Moreover, unlike with politics, where evidence suggests we cling incredibly tightly to political affiliation as a core part of our identity, fitness status identification is likely to prove far more malleable. Many exercise-avoidant people, I suspect, might be even happier to re-identify themselves as exercise initiates if they found an activity that sufficiently engaged them.

In summary, from a health perspective, it seems like there’s a huge segment of the population that could benefit from digital fitness if only they were deliberately approached.

Remarkably, the view from Wall Street seems strikingly similar. 

Aarti Kapoor, who follows the health and wellness space closely at a top investment bank (you can catch an enlightening discussion with her here) tells me that “the majority of institutional capital over the last few years has gone towards digital fitness concepts in the premium segment, which are targeting consumers who are already focused on fitness (if not ‘fitness enthusiasts’ or athletes).” 

The category has attracted significant interest from investors. In 2020 alone,” Kapoor reports, “digital fitness concepts that received significant capital investments included Hydrow (June 2020), Mirror (June 2020), Tempo (July 2020), Tonal (September 2020), Zwift (September 2020), Strava (November 2020), and Echelon (December 2020) among others.” 

She notes that most of these companies sell a platform that requires “a hefty multi-thousand dollar upfront purchase of equipment / hardware followed by ongoing monthly subscription fees.” 

Wirecutter (the go-to product review website, owned by New York Times) reports similar figures, noting that between the initial equipment cost and recurring monthly subscription feeds, “Becoming a member of the Peloton pack is an investment: roughly $2,500 for the first year and nearly $500 each year thereafter. And that’s for the base model.”

Kapoor adds that institutional investors were comfortable with these companies because the investors felt that “the ‘sunk cost’ of the upfront hardware purchase … makes for a stickier consumer base in the long-term.” 

In contrast, she points out, institutional investors remain wary of digital fitness offerings that involve “content only” (i.e. no equipment like a Peloton bike). While content-only offerings come in at a more manageable price point for customers, and are relatively easy to scale, Kapoor says investors worry these products won’t be especially sticky, leading to lots of churn as customers surf from platform to platform to platform.  

One brick-and-mortar company that has done incredibly well by targeting first-time fitness customers is Planet Fitness. Kapoor says the company has built “robust brand equity on the premise of a welcoming, non-intimidating environment (coined the ‘Judgment Free Zone’).” 

According to Kapoor, Planet Fitness, with more than 2,000 locations and more than 15.5 million members, “has demonstrated an unmatched ability to offer broad demographic appeal catering to 80% of the U.S. population that does not belong to a gym — for example, approximately 35% of new members have indicated that they are first-time gymgoers.”

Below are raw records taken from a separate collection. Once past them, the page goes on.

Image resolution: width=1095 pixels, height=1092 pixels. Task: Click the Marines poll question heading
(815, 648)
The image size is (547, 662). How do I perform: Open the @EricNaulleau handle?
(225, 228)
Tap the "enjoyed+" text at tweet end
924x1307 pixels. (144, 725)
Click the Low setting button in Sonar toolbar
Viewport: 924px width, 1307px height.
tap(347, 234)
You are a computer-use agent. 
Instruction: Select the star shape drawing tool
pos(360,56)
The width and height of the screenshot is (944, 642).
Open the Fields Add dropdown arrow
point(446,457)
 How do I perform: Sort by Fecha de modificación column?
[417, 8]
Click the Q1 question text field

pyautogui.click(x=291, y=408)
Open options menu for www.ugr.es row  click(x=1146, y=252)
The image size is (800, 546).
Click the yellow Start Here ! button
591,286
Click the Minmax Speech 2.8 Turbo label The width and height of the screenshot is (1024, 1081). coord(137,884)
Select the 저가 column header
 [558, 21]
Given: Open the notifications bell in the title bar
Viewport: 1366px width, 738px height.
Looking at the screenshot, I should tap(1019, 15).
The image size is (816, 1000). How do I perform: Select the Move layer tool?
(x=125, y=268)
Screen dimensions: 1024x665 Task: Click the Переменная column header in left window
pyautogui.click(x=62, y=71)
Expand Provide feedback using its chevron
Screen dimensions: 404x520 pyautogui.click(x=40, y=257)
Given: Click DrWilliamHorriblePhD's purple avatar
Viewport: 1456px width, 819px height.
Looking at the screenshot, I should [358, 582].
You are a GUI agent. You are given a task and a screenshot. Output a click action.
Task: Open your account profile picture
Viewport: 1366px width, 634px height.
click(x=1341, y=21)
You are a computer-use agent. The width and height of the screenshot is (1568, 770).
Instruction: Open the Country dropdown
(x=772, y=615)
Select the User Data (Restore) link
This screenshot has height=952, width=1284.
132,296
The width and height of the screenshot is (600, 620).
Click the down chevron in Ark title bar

Planet Fitness relies both on local marketing as well as a well-conceived national campaign that astutely targets new customers through commercials that position the brand as an approachable alternative to competitive boutique cycling classes (this “Bike of shame” ad) and high-end gyms populated by buff narcissists (this “Mirror guy” ad).

Looking at the category as a whole, Kapoor ultimately lands on the exact question that I’ve been fixating on: “Where is the Planet Fitness of the digital world?” 

Such an offering, in targeting “future former couch potatoes,” seems remarkably promising from both the perspective of both health and economics. 

It’s an opportunity that’s in plain sight, for those who are looking.